» **What needs to be done**: Give every line of the material again, exactly as written.

::::::::

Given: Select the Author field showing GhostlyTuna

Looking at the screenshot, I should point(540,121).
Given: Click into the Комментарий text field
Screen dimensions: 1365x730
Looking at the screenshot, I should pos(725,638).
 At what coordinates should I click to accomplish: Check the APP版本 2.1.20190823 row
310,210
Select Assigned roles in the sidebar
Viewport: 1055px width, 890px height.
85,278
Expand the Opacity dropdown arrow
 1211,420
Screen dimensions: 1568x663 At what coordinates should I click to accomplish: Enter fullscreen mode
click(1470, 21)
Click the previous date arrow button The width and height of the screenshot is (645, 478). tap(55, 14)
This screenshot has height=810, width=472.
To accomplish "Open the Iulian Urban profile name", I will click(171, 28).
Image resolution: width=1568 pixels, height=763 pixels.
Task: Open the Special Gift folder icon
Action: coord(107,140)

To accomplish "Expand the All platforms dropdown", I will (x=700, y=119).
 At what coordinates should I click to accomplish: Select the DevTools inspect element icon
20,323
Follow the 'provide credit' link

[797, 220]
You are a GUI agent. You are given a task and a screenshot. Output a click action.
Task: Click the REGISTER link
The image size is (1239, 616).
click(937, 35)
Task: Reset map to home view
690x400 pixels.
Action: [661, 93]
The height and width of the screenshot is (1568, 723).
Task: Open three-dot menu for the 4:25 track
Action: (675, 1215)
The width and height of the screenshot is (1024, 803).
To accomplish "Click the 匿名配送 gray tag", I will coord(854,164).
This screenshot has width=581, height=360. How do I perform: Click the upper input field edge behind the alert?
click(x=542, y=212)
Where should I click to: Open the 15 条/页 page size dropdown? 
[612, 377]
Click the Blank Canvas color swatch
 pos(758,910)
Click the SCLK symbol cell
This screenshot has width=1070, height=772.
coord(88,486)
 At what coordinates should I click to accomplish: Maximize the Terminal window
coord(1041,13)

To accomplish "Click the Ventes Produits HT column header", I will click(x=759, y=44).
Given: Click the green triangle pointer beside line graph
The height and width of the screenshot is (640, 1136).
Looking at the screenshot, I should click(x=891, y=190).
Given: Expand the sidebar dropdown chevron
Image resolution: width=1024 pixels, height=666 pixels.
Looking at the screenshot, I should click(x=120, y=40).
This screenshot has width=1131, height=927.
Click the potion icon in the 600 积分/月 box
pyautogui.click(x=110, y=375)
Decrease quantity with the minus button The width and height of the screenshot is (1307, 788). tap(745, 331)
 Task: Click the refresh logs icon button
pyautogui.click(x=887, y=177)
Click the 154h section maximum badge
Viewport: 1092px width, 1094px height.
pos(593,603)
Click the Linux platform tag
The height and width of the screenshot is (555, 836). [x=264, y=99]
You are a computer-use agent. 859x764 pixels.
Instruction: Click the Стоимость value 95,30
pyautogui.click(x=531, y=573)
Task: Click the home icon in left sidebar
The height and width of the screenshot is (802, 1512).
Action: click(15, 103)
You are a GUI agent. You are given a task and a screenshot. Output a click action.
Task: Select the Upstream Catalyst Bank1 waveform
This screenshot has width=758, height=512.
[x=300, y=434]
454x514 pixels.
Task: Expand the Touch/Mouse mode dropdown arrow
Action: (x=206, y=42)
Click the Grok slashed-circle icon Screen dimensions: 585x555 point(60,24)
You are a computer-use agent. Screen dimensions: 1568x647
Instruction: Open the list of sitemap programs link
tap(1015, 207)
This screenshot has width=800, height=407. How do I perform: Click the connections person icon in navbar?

::::::::

» **Your solution**:
Given: Select the Author field showing GhostlyTuna

Looking at the screenshot, I should point(540,121).
Given: Click into the Комментарий text field
Screen dimensions: 1365x730
Looking at the screenshot, I should pos(725,638).
 At what coordinates should I click to accomplish: Check the APP版本 2.1.20190823 row
310,210
Select Assigned roles in the sidebar
Viewport: 1055px width, 890px height.
85,278
Expand the Opacity dropdown arrow
 1211,420
Screen dimensions: 1568x663 At what coordinates should I click to accomplish: Enter fullscreen mode
click(1470, 21)
Click the previous date arrow button The width and height of the screenshot is (645, 478). tap(55, 14)
This screenshot has height=810, width=472.
To accomplish "Open the Iulian Urban profile name", I will click(171, 28).
Image resolution: width=1568 pixels, height=763 pixels.
Task: Open the Special Gift folder icon
Action: coord(107,140)

To accomplish "Expand the All platforms dropdown", I will (x=700, y=119).
 At what coordinates should I click to accomplish: Select the DevTools inspect element icon
20,323
Follow the 'provide credit' link

[797, 220]
You are a GUI agent. You are given a task and a screenshot. Output a click action.
Task: Click the REGISTER link
The image size is (1239, 616).
click(937, 35)
Task: Reset map to home view
690x400 pixels.
Action: [661, 93]
The height and width of the screenshot is (1568, 723).
Task: Open three-dot menu for the 4:25 track
Action: (675, 1215)
The width and height of the screenshot is (1024, 803).
To accomplish "Click the 匿名配送 gray tag", I will coord(854,164).
This screenshot has width=581, height=360. How do I perform: Click the upper input field edge behind the alert?
click(x=542, y=212)
Where should I click to: Open the 15 条/页 page size dropdown? 
[612, 377]
Click the Blank Canvas color swatch
 pos(758,910)
Click the SCLK symbol cell
This screenshot has width=1070, height=772.
coord(88,486)
 At what coordinates should I click to accomplish: Maximize the Terminal window
coord(1041,13)

To accomplish "Click the Ventes Produits HT column header", I will click(x=759, y=44).
Given: Click the green triangle pointer beside line graph
The height and width of the screenshot is (640, 1136).
Looking at the screenshot, I should click(x=891, y=190).
Given: Expand the sidebar dropdown chevron
Image resolution: width=1024 pixels, height=666 pixels.
Looking at the screenshot, I should click(x=120, y=40).
This screenshot has width=1131, height=927.
Click the potion icon in the 600 积分/月 box
pyautogui.click(x=110, y=375)
Decrease quantity with the minus button The width and height of the screenshot is (1307, 788). tap(745, 331)
 Task: Click the refresh logs icon button
pyautogui.click(x=887, y=177)
Click the 154h section maximum badge
Viewport: 1092px width, 1094px height.
pos(593,603)
Click the Linux platform tag
The height and width of the screenshot is (555, 836). [x=264, y=99]
You are a computer-use agent. 859x764 pixels.
Instruction: Click the Стоимость value 95,30
pyautogui.click(x=531, y=573)
Task: Click the home icon in left sidebar
The height and width of the screenshot is (802, 1512).
Action: click(15, 103)
You are a GUI agent. You are given a task and a screenshot. Output a click action.
Task: Select the Upstream Catalyst Bank1 waveform
This screenshot has width=758, height=512.
[x=300, y=434]
454x514 pixels.
Task: Expand the Touch/Mouse mode dropdown arrow
Action: (x=206, y=42)
Click the Grok slashed-circle icon Screen dimensions: 585x555 point(60,24)
You are a computer-use agent. Screen dimensions: 1568x647
Instruction: Open the list of sitemap programs link
tap(1015, 207)
This screenshot has width=800, height=407. How do I perform: Click the connections person icon in navbar?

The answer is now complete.